If polls alone could determine the outcomes of campaigns, we would be seating President Bernie Sanders in two weeks. The Dems looked at the same polls and thought “how can we use all of our might to squash this.” And they did.
That’s not to say “don’t fight.” It’s saying “Fight smart.” Understand that to nationalize one of the most profitable sectors in America — healthcare — will not be won in Congress alone. We need a coalition of people in the streets making life for the ruling class unbearable to create the conditions where AOC, or whoever, can propose a bill and a majority of members of congress would support it because their offices are being constantly flooded by Medicare for All activists.
When Dore and Brianha Joy Gray dismiss the need for street heat and push their followers to tweet at members of Congress, they’re not creating conditions for Medicare for All, they’re creating a MAGA for the left. People who are constantly tearing down people without a positive agenda to improve the lives of the working class.
And I’ll just say it — Gray has a responsibility. The Bernie coalition was not supposed to be about any particular personality (not me, us, right?). But she hosted the podcast, tweeted her own agenda through the campaign, and gained immense influence through her proximity to Bernie.
The Sanders campaign was a coalition and there was some evidence that she wasn’t part of the “not me, us” mentality. Her clout is based around the Bernie model of organizing, which is decentralized and worker-driven. She’s now taking that clout and demonizing organizers and organizing. Again, I don’t know her intentions, but I do see her actions as harmful.
So Bernie was able to captivate millions of people with the “not me us” message and Gray is dividing the coalition. She’ll eat off his name but won’t take on the responsibility to the coalition that she would continue pushing the messaging of organizing.
Her ideas are picking up some steam because of parasocial relationships. Dore and Gray will brag about the high number of followers they have on social media as if that converts into political power. However, there’s no guarantee that these millions of people are any particular place on the political map.
Organizing means education, and it means assessing your own political power and having to be brutally honest with yourself and your coalition before advancing an idea forward. If you can’t say X number of people called their Congresspeople about Force the Vote, you don’t know where people stand. Relying on corporate polls is not the work of socialists, it’s the work of hacks. Some hacks are more successful than others, but hacks are hacks.
We need to keep an eye on the Dumb-Dumb Left and make sure it doesn’t wreck our good work. One present they have given Biden and the neoliberals is a pathetic display of the Medicare for All movement. After weeks of bashing pro-Medicare for All groups like DSA and National Nurses United, the extremely suspicions Movement for a People’s Party held a rally in DC that attracted a couple hundred people. It was organized over podcasts and YouTube channels. No organizing work was done.
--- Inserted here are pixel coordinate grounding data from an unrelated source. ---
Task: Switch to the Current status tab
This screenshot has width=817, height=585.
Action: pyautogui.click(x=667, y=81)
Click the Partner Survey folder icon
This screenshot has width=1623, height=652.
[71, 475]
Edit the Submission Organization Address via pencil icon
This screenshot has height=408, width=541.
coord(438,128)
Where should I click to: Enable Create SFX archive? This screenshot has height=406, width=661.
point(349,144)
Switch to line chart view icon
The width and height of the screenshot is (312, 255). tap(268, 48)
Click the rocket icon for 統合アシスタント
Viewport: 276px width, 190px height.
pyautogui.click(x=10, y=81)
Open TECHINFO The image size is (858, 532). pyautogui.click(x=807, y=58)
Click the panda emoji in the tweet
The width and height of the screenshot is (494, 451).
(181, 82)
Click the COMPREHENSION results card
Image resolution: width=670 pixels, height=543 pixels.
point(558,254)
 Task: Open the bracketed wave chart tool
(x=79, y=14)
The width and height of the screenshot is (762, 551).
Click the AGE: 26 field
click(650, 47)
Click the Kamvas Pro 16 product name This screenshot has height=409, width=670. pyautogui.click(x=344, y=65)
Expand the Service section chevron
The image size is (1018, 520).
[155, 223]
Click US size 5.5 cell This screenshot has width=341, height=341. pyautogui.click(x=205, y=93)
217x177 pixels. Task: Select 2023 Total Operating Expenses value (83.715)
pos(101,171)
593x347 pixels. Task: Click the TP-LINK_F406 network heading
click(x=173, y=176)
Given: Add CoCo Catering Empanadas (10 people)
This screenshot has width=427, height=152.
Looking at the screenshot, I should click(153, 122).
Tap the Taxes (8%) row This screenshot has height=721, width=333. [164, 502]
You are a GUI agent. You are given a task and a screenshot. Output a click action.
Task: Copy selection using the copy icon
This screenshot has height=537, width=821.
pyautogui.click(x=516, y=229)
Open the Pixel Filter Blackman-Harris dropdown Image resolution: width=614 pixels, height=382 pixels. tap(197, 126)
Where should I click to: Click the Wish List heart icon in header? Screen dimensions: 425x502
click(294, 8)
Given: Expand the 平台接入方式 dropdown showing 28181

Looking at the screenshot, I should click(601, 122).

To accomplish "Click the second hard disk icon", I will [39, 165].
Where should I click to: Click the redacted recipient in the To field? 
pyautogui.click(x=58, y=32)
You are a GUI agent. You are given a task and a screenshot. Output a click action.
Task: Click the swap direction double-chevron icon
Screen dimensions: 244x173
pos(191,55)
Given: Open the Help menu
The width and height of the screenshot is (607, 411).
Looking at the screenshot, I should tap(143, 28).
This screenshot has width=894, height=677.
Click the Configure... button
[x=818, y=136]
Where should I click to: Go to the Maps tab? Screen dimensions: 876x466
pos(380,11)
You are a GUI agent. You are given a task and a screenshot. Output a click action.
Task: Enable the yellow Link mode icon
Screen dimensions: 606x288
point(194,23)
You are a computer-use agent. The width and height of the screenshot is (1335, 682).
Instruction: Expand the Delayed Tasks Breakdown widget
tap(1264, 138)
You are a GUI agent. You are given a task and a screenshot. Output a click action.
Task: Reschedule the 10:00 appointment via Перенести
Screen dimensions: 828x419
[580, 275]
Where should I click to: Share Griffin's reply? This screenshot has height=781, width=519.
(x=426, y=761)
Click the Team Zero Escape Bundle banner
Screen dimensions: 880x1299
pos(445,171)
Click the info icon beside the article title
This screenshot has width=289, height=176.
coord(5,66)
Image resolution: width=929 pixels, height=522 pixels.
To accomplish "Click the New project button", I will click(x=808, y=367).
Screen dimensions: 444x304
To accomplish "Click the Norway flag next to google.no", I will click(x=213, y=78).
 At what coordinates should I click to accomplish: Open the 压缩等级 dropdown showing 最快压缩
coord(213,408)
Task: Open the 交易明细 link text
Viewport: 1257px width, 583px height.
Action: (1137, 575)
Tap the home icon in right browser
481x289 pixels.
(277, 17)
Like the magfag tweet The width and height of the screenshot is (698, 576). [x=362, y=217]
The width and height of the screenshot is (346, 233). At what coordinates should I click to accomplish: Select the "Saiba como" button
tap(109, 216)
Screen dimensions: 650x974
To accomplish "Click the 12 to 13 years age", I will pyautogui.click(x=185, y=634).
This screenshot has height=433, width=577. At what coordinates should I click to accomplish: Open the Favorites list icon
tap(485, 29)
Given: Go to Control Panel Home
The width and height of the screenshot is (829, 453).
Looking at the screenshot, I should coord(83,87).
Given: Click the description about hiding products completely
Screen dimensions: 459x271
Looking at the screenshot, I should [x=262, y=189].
If I were Biden and I wanted some visuals to kill Medicare for All, I would point to video of that pathetic rally and say “Look, this is the Medicare for All movement, no one wants it.” This is a trick that old guard union bosses would use to squash dissent. They would ignore the real reformers in meetings and call call the crankiest people in the room to represent the opposition. They would then say “look, only these goofballs want change.” It works. It works extremely well. It can undo any polling you throw at it.
This essay isn’t about Dore, or Gray, or even Bernie. It’s about us. It’s about vetting fly-by-night orgs that promise us the world and cannot deliver it.
We may not have the time to do things “right,” but we have an obligation to try our hardest and to choose effective solutions over easy ones. The Dumb Dumb Left needs to be called at, or at the very least, be ignored. They are not working with us, they are selling us content, which is fine, but it isn’t going to build us the movement we need and deserve.